Answers for **Data Skill Challenges** for every chapter in the book can be found to check your performance and widen your understanding.

1) **RQ: **Is there a linear relationship in the ratings of Dish 2 and Dish 7?

*H*_{0}: ρ = 0

*H*_{1}: ρ ≠ 0

*α* = .05

*t*_{crit}(18) = ±2.10

*r*(18) = 0.33, *p *>.05

**Conclusion**: Retain the null. The correlation is not statistically significant. There is not a linear relationship between client costs and percentage increase in profits.

- Is there a linear relationship between July and August sales?

*H*_{0}: ρ = 0

*H*_{1}: ρ ≠ 0

*α* = .05

*t*(50)_{crit} = ±2.01

*r*(52) = 0.87, *p* < .05

*r ^{2} = *0.76

*y*' = 0.93*x* + 0.71

*y*' = 0.93(14) + 0.71 = 13.66 = 14

**Conclusion**: Reject the null and accept the alternative.

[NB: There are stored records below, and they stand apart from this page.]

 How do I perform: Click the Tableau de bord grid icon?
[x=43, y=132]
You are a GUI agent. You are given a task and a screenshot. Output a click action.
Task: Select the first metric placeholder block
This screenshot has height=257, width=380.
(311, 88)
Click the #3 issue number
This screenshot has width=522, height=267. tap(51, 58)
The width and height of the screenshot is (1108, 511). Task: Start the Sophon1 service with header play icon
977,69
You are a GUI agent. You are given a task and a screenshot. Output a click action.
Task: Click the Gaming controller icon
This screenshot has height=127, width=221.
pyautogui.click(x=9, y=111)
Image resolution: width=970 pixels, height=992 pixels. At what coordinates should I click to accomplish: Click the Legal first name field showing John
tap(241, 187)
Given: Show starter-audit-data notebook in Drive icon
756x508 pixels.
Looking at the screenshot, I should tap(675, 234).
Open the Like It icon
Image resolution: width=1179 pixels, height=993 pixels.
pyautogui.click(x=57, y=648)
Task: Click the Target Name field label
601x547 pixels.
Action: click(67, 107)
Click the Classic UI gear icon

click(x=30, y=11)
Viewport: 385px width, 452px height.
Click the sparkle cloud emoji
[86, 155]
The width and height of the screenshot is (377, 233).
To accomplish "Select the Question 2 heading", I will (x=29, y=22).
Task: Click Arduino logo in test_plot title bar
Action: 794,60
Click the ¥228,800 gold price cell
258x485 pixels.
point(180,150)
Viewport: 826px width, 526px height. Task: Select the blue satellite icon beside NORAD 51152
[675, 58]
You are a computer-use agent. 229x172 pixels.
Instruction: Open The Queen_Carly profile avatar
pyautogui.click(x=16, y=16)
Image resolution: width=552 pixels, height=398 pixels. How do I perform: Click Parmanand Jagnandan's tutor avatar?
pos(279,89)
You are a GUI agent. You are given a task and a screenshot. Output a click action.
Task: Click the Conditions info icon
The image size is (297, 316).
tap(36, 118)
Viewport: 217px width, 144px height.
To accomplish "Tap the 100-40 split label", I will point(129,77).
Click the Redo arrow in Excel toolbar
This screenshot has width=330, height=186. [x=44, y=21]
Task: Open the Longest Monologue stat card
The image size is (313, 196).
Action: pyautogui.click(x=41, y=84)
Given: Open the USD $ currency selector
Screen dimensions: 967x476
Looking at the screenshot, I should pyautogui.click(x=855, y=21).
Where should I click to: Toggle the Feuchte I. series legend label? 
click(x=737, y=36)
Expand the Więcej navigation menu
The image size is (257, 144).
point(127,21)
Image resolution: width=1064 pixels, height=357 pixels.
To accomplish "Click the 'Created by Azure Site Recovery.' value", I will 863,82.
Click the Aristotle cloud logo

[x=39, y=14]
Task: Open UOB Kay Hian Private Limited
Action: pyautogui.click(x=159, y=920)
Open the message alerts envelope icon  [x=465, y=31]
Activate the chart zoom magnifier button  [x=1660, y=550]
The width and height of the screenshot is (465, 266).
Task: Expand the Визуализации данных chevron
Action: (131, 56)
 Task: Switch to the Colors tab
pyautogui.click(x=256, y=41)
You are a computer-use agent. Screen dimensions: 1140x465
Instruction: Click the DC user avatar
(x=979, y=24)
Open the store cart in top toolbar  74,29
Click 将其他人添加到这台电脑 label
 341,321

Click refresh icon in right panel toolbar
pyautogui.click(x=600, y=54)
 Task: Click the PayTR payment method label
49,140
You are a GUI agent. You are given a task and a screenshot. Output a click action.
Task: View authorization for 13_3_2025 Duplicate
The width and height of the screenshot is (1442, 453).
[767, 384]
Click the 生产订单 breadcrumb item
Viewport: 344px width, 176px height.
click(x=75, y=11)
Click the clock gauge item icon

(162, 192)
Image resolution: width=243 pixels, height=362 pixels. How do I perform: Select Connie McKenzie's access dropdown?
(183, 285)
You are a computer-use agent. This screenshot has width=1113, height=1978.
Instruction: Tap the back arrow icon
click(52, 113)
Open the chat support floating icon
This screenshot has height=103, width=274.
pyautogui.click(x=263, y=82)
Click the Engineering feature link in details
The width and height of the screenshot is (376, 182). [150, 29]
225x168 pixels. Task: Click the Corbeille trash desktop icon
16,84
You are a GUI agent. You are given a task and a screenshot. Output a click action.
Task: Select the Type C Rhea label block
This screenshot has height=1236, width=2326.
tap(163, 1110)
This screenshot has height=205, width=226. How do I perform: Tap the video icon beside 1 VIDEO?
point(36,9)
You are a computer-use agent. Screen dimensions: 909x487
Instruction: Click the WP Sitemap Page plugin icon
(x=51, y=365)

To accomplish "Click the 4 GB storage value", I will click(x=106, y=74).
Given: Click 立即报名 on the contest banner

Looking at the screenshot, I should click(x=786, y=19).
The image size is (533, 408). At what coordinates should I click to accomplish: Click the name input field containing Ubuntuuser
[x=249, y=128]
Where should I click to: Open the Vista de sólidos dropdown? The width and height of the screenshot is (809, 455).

The correlation is statistically significant. There is a linear relationship between July and August. 76% of the variance in August sales was explained by the variance in July sales. For every car sold in July, we’d expect 0.93 additional cars sold in August. If a salesperson sold 14 cars in July, we’d expect that person to sell 13.66 (rounded to 14) cars in August.

3) **RQ: **Is there a linear relationship between the temperature and number of customers?

*H*_{0}: ρ = 0

*H*_{1}: ρ ≠ 0

*α* = .05

*t*_{crit}(12) = +1.782

*r*(12) = 0.90, *p *<.05

*r*^{2} = 0.81

*y*' = 2.222*x* − 26.51

**Conclusion**: Reject the null and accept the alternative. The correlation is statistically significant. There is a linear relationship between the temperature and number of customers. 81% of the variance in the number of customers was explained by the temperature. For every degree increase in temperature, we’d expect 2.22 additional customers. If the temperature is 38 degrees, he should expect 57.93 (58) customers.

4) **RQ: **Is there a linear relationship in the number of hours worked and the number of cells entered?

*H*_{0}: ρ = 0

*H*_{1}: ρ ≠ 0

*α* = .05

*t*(14)_{crit} = ±2.145

*r*(14) = 0.60, *p* > .05

**Conclusion**: Retain the null. The correlation is not statistically significant. There is not a linear relationship between the number of hours worked and the number of cells entered.